▼▼▼

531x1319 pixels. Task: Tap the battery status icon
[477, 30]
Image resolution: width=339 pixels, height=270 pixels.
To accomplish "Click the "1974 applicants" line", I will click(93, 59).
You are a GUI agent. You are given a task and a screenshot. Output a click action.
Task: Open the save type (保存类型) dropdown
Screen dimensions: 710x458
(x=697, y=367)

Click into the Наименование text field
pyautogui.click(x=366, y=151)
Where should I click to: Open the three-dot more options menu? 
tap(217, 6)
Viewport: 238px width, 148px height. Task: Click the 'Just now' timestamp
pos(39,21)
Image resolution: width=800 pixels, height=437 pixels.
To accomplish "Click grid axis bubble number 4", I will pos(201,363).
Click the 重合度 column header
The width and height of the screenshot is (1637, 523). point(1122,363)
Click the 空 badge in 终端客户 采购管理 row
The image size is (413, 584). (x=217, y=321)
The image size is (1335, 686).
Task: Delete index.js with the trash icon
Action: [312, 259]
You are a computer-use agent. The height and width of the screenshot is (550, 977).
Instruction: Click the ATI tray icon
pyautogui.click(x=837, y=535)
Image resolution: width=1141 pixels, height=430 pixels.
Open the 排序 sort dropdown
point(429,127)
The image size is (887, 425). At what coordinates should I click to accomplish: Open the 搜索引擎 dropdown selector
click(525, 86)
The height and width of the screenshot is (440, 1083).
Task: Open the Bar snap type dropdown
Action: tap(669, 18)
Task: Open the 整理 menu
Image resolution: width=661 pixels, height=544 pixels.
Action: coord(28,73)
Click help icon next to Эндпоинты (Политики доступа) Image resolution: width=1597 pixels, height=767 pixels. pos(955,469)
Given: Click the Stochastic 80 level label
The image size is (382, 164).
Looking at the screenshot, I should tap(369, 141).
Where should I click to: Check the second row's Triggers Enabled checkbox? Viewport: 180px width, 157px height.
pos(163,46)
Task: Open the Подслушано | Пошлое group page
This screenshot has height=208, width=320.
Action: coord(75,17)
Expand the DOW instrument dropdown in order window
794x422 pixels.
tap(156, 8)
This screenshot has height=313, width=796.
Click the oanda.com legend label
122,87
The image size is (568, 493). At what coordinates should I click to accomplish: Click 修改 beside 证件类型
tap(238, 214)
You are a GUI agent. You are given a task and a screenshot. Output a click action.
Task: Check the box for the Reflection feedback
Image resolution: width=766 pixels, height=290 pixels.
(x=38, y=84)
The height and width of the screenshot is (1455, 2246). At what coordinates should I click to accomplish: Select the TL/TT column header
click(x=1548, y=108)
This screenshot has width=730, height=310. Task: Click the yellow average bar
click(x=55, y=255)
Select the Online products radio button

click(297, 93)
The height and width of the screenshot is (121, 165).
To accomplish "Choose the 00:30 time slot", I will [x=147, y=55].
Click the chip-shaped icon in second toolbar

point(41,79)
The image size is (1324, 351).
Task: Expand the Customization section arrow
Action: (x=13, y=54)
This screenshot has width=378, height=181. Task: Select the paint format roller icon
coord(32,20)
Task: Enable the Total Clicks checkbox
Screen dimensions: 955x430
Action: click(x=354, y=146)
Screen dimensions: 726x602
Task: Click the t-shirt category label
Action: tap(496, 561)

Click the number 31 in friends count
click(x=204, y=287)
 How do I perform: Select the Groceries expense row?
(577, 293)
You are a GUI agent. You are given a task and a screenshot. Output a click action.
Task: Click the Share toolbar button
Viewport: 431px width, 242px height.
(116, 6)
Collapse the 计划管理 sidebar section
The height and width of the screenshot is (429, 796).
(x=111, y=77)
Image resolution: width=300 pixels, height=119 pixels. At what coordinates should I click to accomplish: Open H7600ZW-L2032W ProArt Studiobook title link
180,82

▲▲▲

[TASK DESCRIPTION]:
In the listing above, find the line containing "Task: Open the 整理 menu" and the line containing "This screenshot has height=313, width=796.". Output them and every line between, exactly, and nothing else.

[EXERCISE ANSWER]:
Task: Open the 整理 menu
Image resolution: width=661 pixels, height=544 pixels.
Action: coord(28,73)
Click help icon next to Эндпоинты (Политики доступа) Image resolution: width=1597 pixels, height=767 pixels. pos(955,469)
Given: Click the Stochastic 80 level label
The image size is (382, 164).
Looking at the screenshot, I should tap(369, 141).
Where should I click to: Check the second row's Triggers Enabled checkbox? Viewport: 180px width, 157px height.
pos(163,46)
Task: Open the Подслушано | Пошлое group page
This screenshot has height=208, width=320.
Action: coord(75,17)
Expand the DOW instrument dropdown in order window
794x422 pixels.
tap(156, 8)
This screenshot has height=313, width=796.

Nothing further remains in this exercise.